Problem requirements: Please give the number of lines in the records below where the word "each" occurs, and nothing else.

Given records:
........
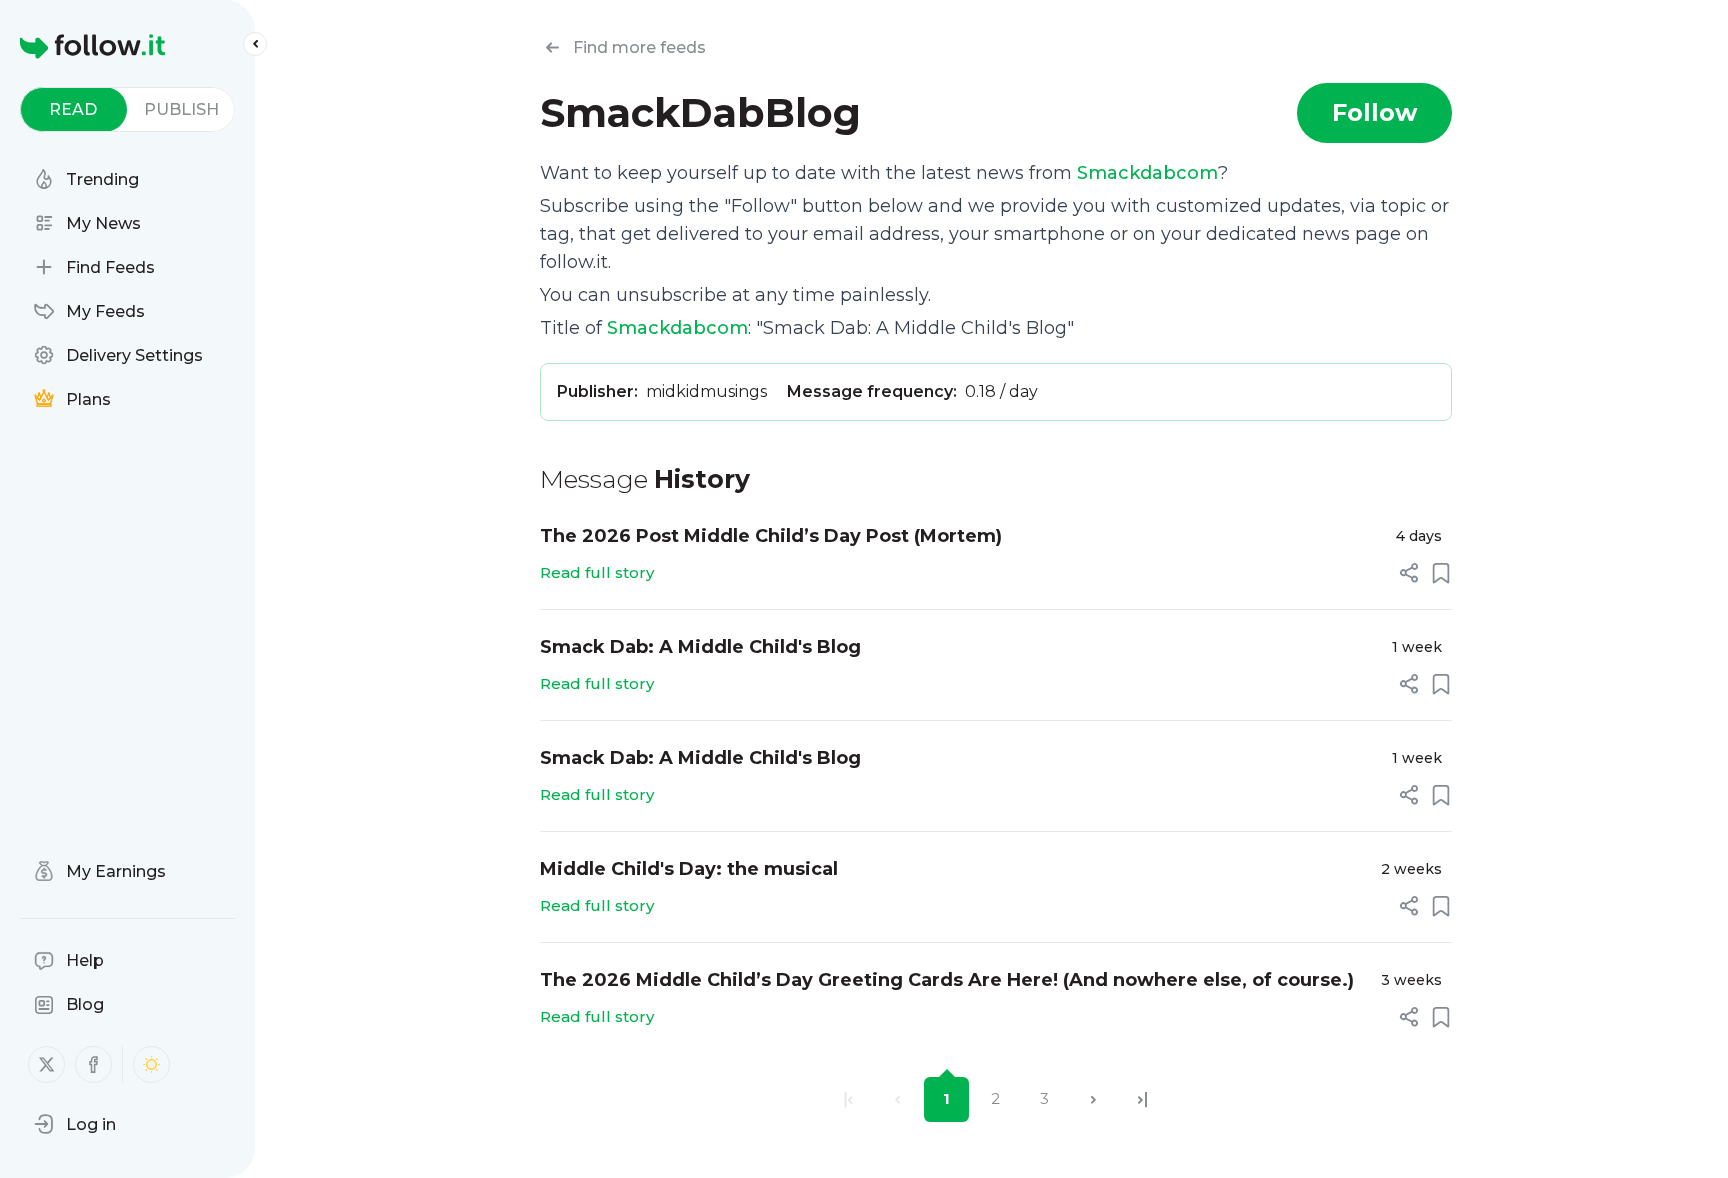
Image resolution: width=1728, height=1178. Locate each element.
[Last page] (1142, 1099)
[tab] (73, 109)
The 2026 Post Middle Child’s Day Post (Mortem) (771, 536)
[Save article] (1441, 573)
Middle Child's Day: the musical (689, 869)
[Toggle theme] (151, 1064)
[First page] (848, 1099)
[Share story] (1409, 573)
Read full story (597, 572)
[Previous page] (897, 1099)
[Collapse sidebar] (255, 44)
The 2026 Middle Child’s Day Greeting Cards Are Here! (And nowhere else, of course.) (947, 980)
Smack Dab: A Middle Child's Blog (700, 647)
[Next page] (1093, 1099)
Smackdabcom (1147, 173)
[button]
........
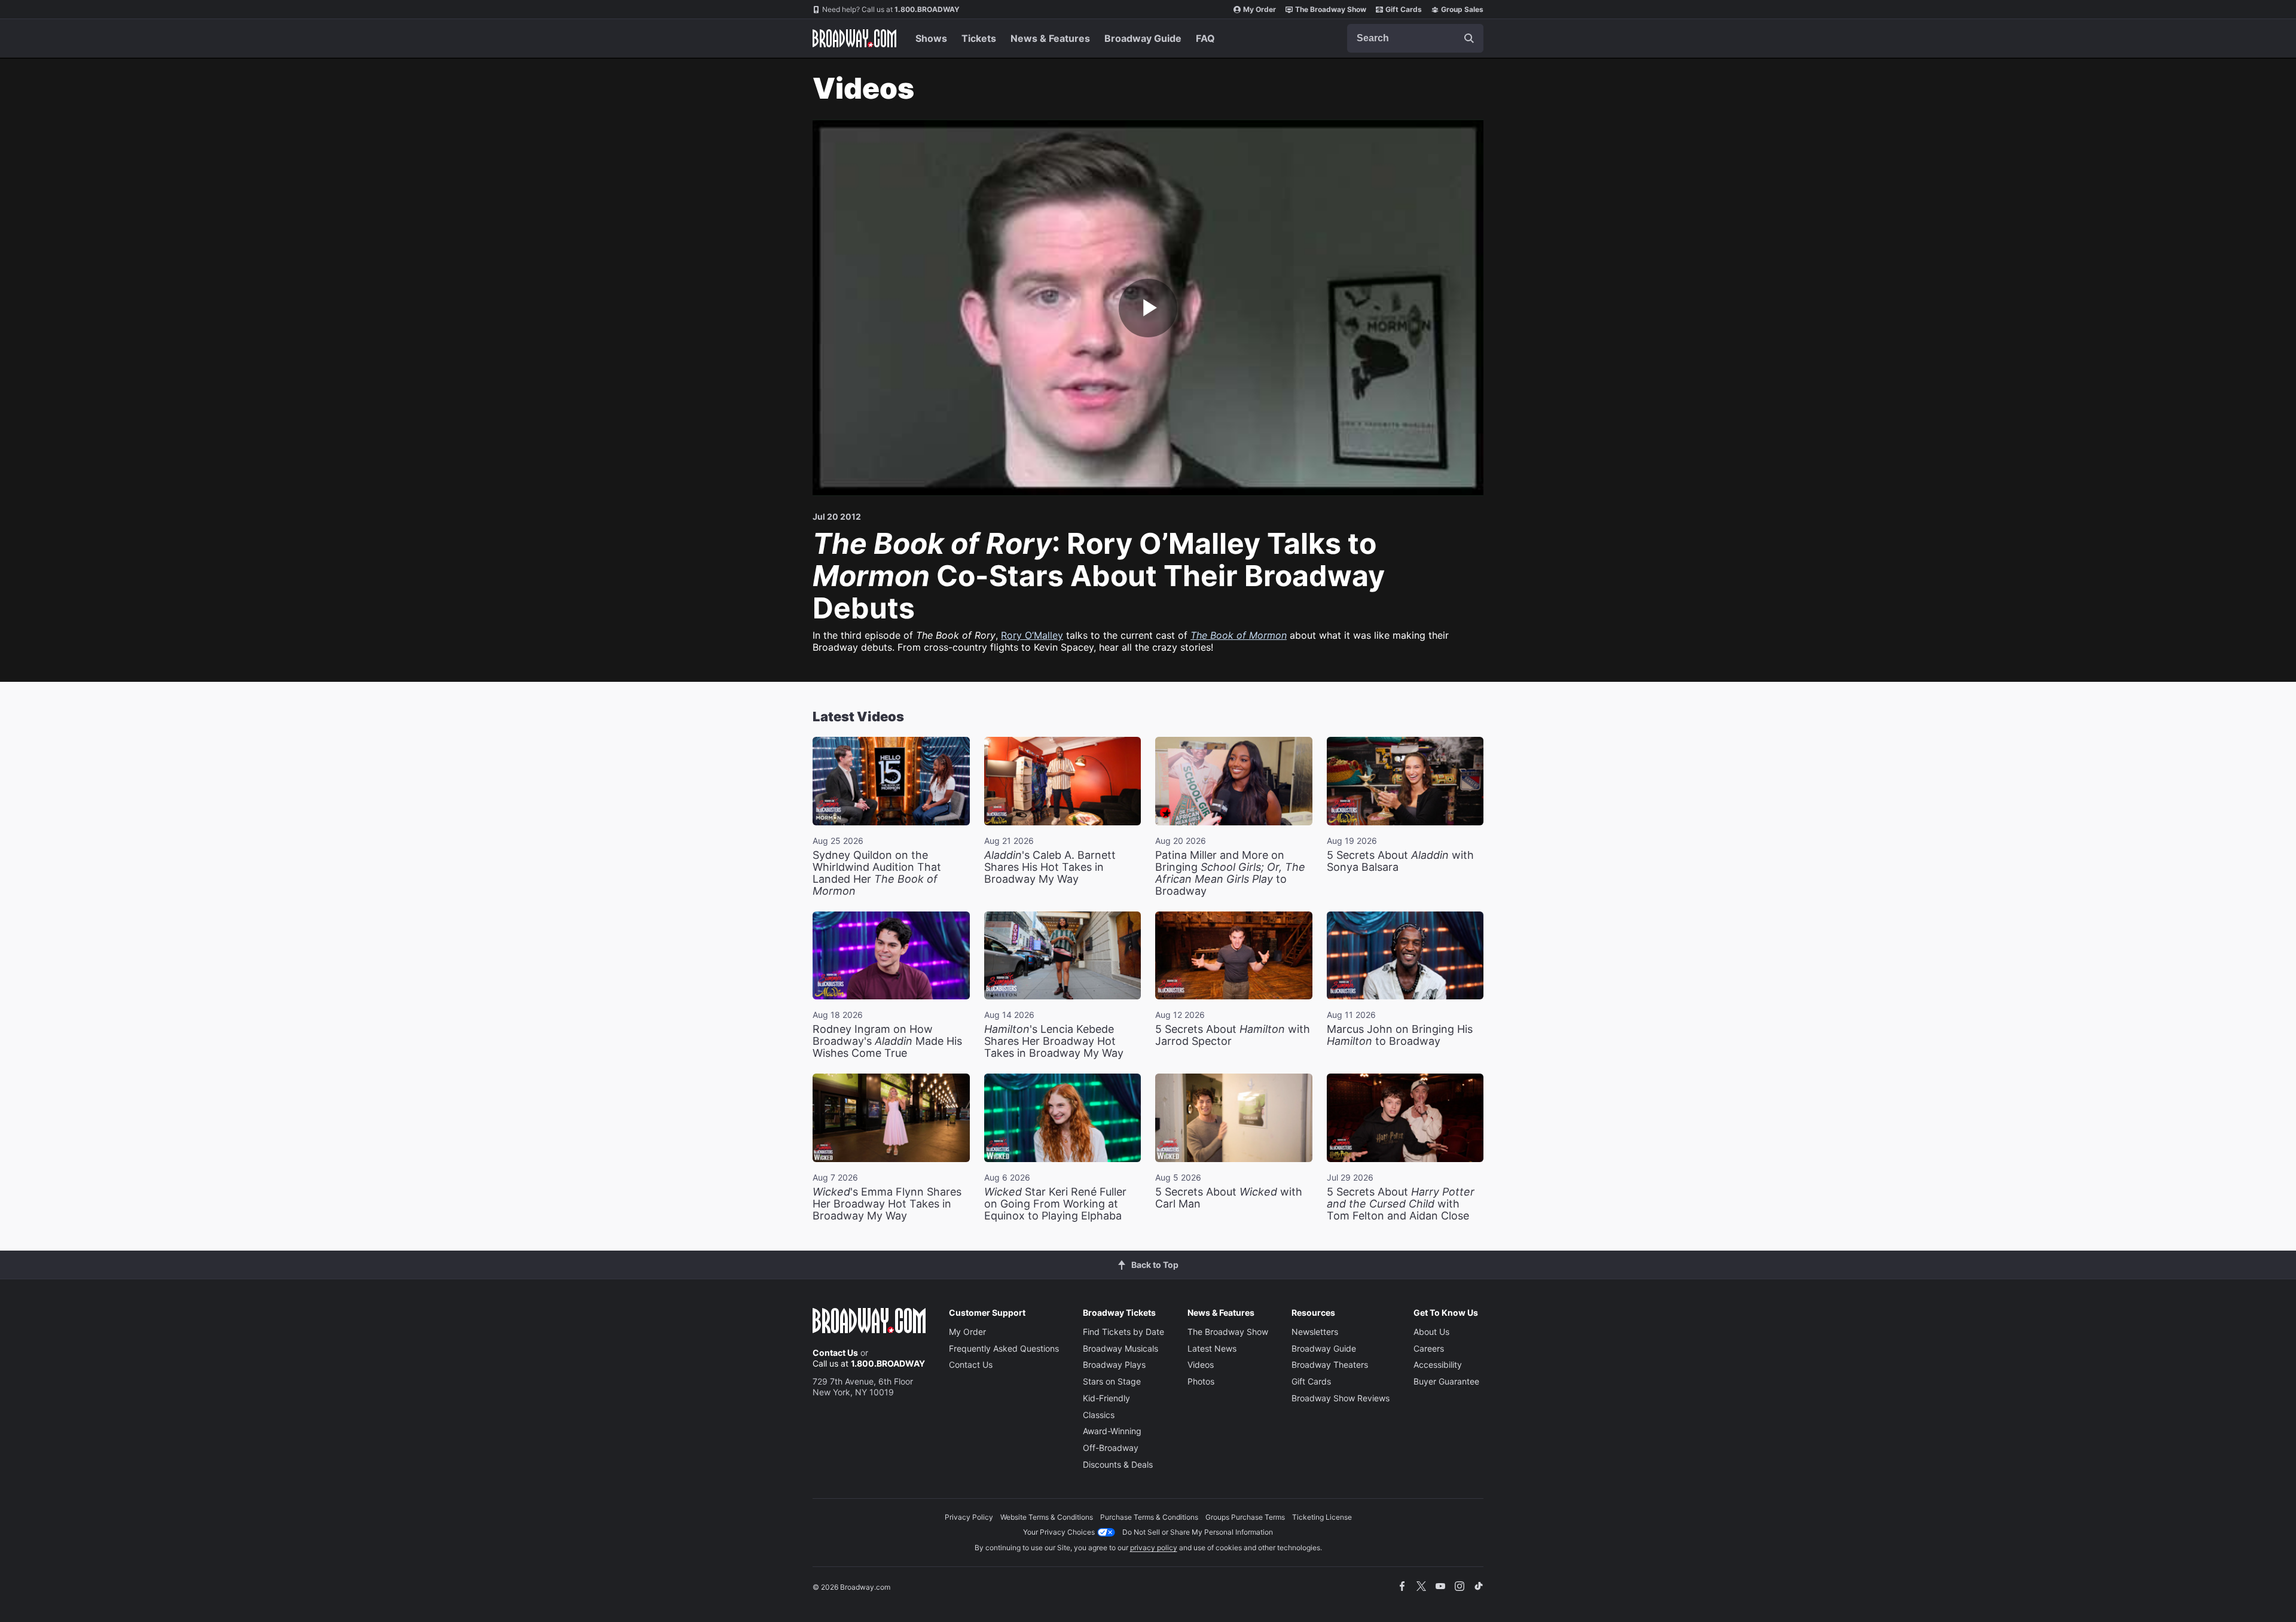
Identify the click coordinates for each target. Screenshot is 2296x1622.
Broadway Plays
........
Reply to the task: 2